Quelles charges courantes faut-il budgéter ?
Principaux postes récurrents : frais de gestion (15–25 % du revenu), personnel (gouvernante, piscine/jardin, homme à tout faire), charges courantes (PLN, eau, internet, gaz), réserve de remplacement capital (2–5 % du revenu ; le rotin et les textiles d'extérieur s'usent vite avec l'humidité balinaise), taxe foncière annuelle (PBB) et impôt sur les revenus locatifs (PPh), contributions banjar / desa adat, assurance.

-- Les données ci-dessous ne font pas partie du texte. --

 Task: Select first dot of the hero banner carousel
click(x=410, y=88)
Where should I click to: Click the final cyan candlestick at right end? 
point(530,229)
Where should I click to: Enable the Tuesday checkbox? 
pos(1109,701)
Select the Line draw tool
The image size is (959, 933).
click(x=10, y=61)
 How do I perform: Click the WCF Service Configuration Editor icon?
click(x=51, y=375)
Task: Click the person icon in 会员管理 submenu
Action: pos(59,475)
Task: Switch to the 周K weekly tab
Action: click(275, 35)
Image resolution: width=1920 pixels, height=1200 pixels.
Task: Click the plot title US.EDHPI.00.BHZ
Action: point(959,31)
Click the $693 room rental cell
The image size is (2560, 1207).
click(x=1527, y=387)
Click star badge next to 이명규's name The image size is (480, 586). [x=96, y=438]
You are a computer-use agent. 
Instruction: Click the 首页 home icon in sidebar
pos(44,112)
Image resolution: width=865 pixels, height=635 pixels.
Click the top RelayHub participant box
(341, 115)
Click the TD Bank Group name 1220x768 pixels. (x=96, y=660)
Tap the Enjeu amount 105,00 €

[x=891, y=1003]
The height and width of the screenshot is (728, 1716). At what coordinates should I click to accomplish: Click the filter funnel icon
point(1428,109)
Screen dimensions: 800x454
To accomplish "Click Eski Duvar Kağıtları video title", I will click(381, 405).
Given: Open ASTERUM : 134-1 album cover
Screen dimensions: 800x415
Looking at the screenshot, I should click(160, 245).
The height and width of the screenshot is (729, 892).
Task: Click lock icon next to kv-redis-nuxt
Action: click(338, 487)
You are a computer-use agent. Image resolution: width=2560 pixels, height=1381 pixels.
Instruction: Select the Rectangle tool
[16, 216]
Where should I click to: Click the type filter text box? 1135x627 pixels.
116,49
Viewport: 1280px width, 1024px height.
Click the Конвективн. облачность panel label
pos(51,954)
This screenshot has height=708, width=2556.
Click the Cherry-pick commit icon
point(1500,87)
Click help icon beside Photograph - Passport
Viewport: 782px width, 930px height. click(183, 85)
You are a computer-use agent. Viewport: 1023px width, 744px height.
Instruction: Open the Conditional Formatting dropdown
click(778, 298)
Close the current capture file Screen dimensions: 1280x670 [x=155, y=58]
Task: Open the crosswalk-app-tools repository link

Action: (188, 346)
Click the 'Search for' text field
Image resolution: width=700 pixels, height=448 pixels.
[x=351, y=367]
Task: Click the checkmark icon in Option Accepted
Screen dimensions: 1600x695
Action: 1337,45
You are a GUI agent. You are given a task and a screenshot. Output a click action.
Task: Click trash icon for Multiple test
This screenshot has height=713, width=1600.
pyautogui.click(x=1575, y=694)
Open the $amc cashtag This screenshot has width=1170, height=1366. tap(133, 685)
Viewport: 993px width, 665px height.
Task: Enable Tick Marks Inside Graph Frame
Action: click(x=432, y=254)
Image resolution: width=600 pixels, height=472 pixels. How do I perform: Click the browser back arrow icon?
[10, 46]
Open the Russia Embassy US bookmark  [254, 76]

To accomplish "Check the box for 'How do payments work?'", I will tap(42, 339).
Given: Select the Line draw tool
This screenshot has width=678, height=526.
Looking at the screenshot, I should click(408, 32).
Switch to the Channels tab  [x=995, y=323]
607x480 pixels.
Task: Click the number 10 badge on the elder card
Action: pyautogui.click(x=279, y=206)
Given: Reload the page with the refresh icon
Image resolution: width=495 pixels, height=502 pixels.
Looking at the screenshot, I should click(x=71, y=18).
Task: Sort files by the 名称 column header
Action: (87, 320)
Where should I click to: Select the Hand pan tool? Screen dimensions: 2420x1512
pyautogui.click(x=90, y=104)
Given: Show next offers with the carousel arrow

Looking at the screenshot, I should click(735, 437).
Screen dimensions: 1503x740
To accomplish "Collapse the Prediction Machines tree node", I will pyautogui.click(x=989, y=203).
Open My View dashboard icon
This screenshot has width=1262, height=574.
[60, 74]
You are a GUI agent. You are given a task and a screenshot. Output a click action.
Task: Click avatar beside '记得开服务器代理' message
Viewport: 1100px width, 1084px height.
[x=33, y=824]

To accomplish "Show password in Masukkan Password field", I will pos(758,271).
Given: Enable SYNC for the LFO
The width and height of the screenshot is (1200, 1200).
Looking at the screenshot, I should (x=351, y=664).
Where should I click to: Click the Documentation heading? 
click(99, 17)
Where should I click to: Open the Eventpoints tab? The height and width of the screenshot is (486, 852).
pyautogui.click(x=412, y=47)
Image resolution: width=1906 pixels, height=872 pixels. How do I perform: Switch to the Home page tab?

Budgétez 35 à 45 % du revenu brut pour le total des charges d'exploitation sur une villa bien gérée.
Anteya Research est la fonction éditoriale d'Anteya Real Estate, conseil en immobilier d'investissement basé à Bali. Cet article reflète les motifs observés sur 5 308 échanges acheteurs enregistrés dans le CRM Anteya entre 2023 et 2026, complétés par les observations directes de notre équipe sur place.